TEXTO DEL DOCUMENTO:
⟨

En la novela Demían del alemán Hermann Hesse que me gusta releer, Emile Sinclaire, cuenta la angustiante experiencia de su vida a manos del perverso Franz Kromer quien se aprovecha de sus debilidades y lo hace sufrir en soledad mientras no aparece en su vida quien le da fortaleza.
La novela fue un éxito porque aborda situaciones angustiantes de nuestra vulnerabilidad, algo parecido con lo que sufrimos en los tiempos del coronavirus, cuando la soledad nos obliga a echar mano de esa fuerza vital que nos proyecte al futuro.
Por eso mi intención de compartir con ustedes parte de lo que evoco confinado.
Durante mi niñez sufría mucho pensando en perderme por la angustia ante lo desconocido. El primer caso de esta experiencia lo viví muy de niño cuando por primera vez me mandaron al campo a llevar el almuerzo. Iba yo de guía con mi primo que desconocía completamente el camino, pero me equivoqué al confundir el árbol de higuera blanca que recordaba como señas donde debíamos bajar y cruzar el río.
Me di cuenta de la equivocación cuando miré que no era mi padre el hombre que trabajaba con la yunta. Con el llanto como recurso del niño que anda perdido llamamos la atención del campesino quien nos ayudó al encuentro con nuestros padres que ya desesperaban por el almuerzo.

⟩

INFORMACIÓN PROPORCIONADA:

⟨

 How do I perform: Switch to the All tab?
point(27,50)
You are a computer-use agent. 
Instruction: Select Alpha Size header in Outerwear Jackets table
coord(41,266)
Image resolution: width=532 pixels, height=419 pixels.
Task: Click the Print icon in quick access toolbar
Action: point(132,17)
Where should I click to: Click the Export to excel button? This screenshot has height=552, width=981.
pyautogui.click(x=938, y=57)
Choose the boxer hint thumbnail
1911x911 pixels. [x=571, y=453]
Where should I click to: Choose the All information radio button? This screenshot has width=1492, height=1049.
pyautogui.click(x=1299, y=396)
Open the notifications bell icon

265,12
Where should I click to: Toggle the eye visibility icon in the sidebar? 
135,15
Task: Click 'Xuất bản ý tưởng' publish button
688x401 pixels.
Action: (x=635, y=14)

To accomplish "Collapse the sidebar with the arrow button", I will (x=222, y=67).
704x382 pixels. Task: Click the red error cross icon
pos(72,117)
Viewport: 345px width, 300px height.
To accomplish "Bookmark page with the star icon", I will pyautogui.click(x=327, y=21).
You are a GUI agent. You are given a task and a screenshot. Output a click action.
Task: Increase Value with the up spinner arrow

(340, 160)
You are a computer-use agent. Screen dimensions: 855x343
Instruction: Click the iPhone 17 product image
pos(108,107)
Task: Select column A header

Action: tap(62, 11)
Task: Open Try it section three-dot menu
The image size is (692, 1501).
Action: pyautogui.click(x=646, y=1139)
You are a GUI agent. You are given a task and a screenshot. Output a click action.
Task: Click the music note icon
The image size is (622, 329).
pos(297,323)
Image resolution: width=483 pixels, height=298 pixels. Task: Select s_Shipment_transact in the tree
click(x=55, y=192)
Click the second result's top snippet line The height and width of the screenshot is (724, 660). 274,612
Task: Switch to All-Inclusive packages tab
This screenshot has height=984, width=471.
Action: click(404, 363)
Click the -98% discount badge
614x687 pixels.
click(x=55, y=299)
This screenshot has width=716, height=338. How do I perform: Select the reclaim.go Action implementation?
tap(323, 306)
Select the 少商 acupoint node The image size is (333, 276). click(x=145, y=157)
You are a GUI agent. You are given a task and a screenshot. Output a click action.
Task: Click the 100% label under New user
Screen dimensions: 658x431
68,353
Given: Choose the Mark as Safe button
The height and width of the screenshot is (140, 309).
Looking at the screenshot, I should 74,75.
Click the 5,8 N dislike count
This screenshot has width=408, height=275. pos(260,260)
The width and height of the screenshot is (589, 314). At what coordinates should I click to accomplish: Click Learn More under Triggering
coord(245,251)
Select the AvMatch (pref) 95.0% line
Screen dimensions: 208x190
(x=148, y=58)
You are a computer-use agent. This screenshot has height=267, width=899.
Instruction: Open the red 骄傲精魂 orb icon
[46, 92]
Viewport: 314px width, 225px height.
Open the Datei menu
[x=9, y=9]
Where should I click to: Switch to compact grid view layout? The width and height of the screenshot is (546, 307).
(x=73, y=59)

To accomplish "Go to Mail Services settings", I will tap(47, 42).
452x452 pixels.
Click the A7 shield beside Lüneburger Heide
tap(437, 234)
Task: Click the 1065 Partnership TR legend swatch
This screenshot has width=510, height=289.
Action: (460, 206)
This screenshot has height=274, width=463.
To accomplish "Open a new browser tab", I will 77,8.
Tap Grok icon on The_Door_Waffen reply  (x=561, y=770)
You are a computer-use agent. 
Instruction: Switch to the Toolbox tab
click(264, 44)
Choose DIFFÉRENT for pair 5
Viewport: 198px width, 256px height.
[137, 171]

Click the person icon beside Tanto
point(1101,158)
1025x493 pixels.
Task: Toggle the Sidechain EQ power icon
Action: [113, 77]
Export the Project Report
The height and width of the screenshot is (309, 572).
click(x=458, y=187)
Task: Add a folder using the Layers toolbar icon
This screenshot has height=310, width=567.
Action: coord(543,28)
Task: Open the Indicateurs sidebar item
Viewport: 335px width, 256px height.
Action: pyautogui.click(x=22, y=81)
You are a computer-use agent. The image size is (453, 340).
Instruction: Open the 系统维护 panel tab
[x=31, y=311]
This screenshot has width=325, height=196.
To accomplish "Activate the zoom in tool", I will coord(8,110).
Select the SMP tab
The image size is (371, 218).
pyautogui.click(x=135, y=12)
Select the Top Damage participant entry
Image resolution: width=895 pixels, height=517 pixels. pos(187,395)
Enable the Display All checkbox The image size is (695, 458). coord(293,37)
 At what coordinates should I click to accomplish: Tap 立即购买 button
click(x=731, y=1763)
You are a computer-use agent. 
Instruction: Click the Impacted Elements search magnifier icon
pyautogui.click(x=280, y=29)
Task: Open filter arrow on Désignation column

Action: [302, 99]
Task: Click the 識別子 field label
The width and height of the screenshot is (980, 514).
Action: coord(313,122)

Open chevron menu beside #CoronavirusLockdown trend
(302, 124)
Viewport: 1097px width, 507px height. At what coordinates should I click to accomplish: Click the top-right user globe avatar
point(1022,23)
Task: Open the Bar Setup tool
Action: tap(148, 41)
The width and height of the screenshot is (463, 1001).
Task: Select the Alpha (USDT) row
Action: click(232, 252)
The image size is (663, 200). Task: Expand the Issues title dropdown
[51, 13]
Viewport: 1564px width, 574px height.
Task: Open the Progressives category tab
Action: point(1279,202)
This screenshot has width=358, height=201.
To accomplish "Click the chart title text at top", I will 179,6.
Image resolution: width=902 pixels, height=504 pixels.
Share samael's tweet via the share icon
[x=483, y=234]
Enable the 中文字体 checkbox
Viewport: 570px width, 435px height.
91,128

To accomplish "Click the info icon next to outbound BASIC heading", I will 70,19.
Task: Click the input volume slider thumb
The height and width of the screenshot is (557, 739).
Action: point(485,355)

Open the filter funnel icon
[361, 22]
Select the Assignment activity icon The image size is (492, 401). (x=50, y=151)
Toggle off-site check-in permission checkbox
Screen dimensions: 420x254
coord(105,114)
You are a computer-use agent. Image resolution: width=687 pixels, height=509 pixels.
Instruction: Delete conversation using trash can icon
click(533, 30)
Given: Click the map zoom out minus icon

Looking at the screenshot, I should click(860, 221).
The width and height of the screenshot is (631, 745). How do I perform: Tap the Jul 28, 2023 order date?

⟩

REQUISITOS DEL EJERCICIO:
**a)** Responde estas preguntas según el texto:
(i) ¿Quién hace sufrir a Emile Sinclaire en la novela?
(ii) ¿Qué árbol confundió el narrador con la seña para bajar y cruzar el río?
(iii) ¿Qué vio el narrador que le hizo darse cuenta de su equivocación?
**b)** Copia palabra por palabra el fragmento del texto que va desde "En la novela" hasta "le da fortaleza.", incluidas ambas partes.

RESPUESTAS:
**a)**
(i) Franz Kromer.
(ii) El árbol de higuera blanca.
(iii) Vio que el hombre que trabajaba con la yunta no era su padre.

**b)**
En la novela Demían del alemán Hermann Hesse que me gusta releer, Emile Sinclaire, cuenta la angustiante experiencia de su vida a manos del perverso Franz Kromer quien se aprovecha de sus debilidades y lo hace sufrir en soledad mientras no aparece en su vida quien le da fortaleza.